Exercise description: Extract all lines from the data beneath that include the word "screenshot".

Supplied data:

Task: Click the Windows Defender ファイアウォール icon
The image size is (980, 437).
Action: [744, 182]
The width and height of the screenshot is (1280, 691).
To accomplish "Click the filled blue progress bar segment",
* * *
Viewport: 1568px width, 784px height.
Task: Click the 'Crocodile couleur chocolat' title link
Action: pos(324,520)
--
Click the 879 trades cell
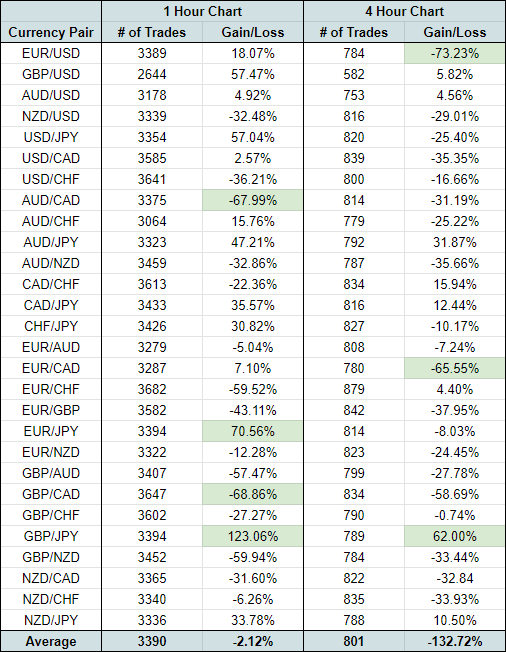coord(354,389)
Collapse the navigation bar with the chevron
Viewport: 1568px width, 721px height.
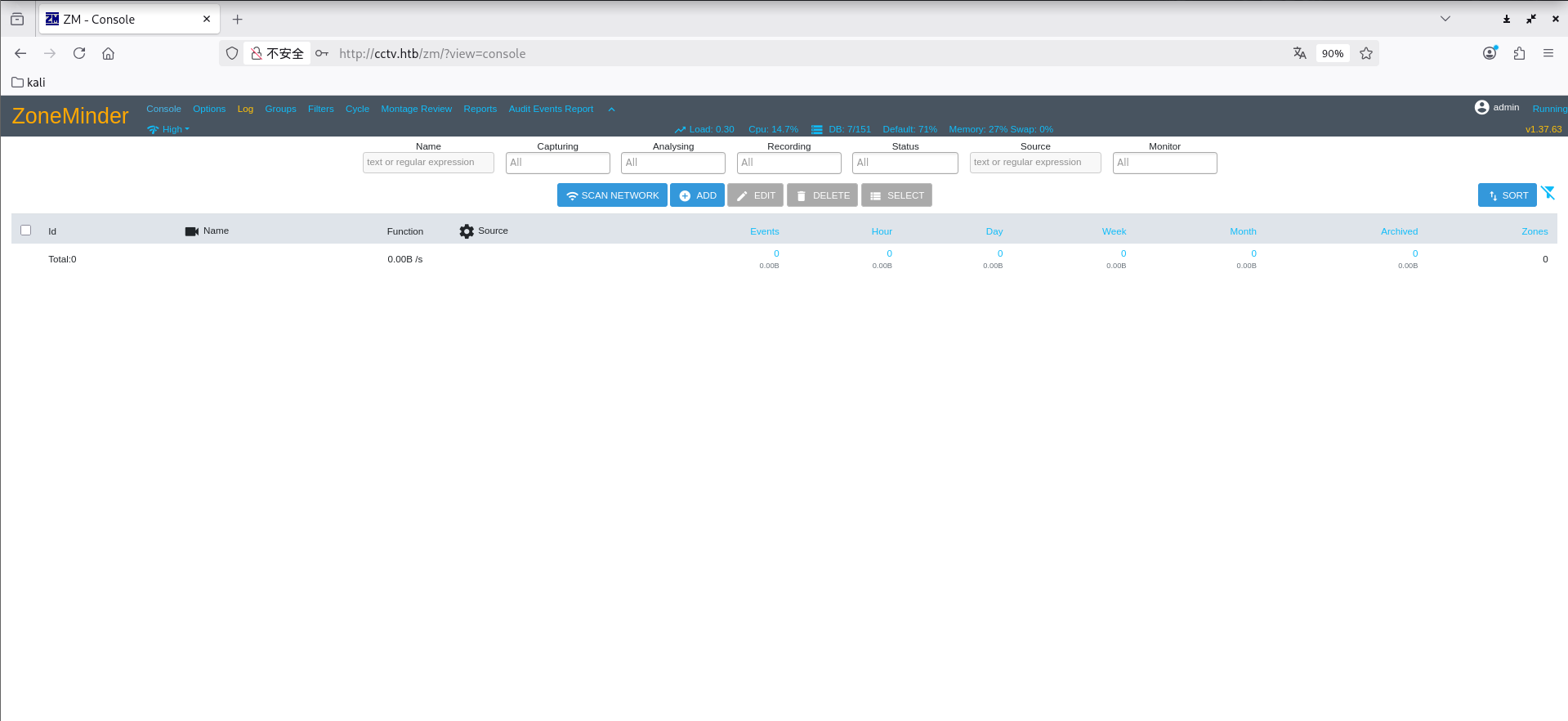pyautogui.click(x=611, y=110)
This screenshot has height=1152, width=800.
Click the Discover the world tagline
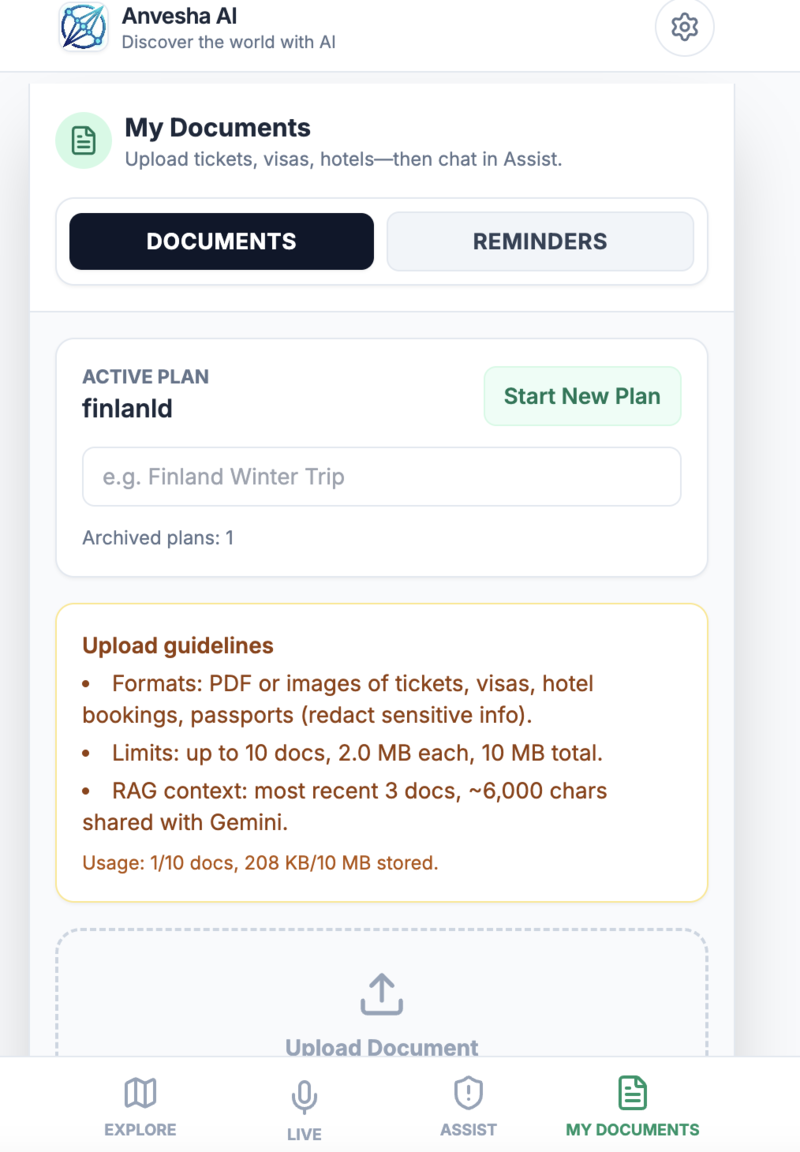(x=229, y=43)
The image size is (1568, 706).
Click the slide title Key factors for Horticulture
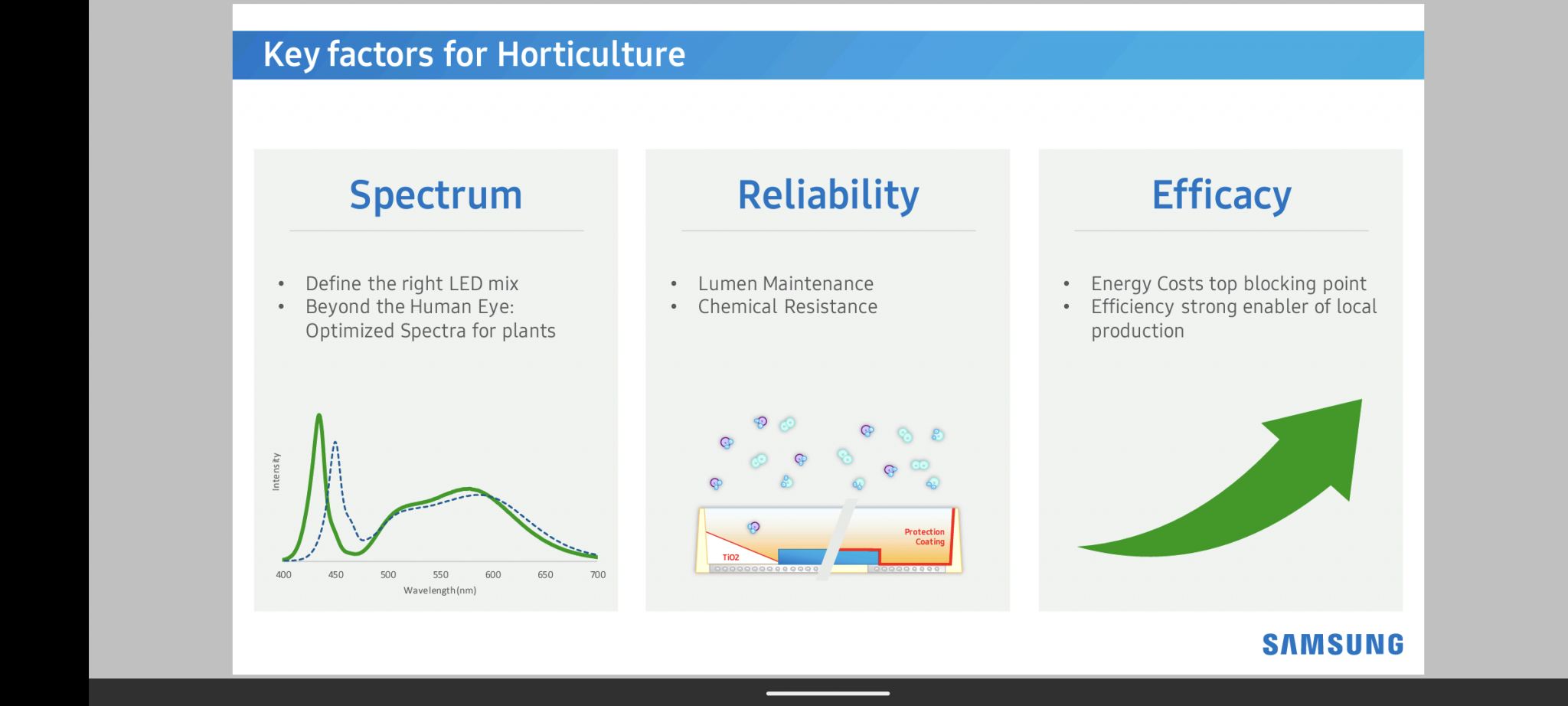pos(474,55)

Answer below:
The width and height of the screenshot is (1280, 691).
This screenshot has height=1152, width=800.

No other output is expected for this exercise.